_What you will do_
Retype each of the rows below exactly as it appears, but leave out the pictures.

_Information provided_
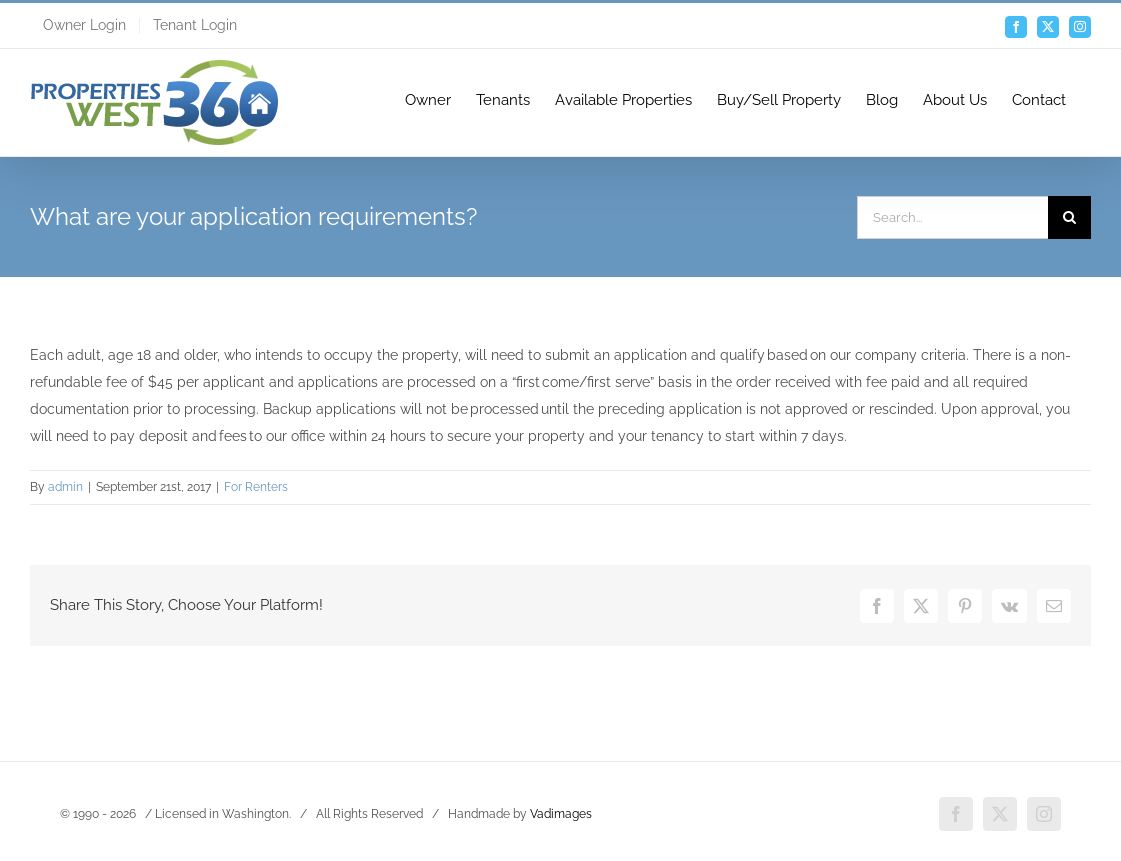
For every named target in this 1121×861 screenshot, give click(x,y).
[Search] (1069, 217)
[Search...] (952, 217)
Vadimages (561, 813)
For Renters (256, 487)
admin (65, 487)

_Reply_
For every named target in this 1121×861 screenshot, give click(x,y).
[Search] (1069, 217)
[Search...] (952, 217)
Vadimages (561, 813)
For Renters (256, 487)
admin (65, 487)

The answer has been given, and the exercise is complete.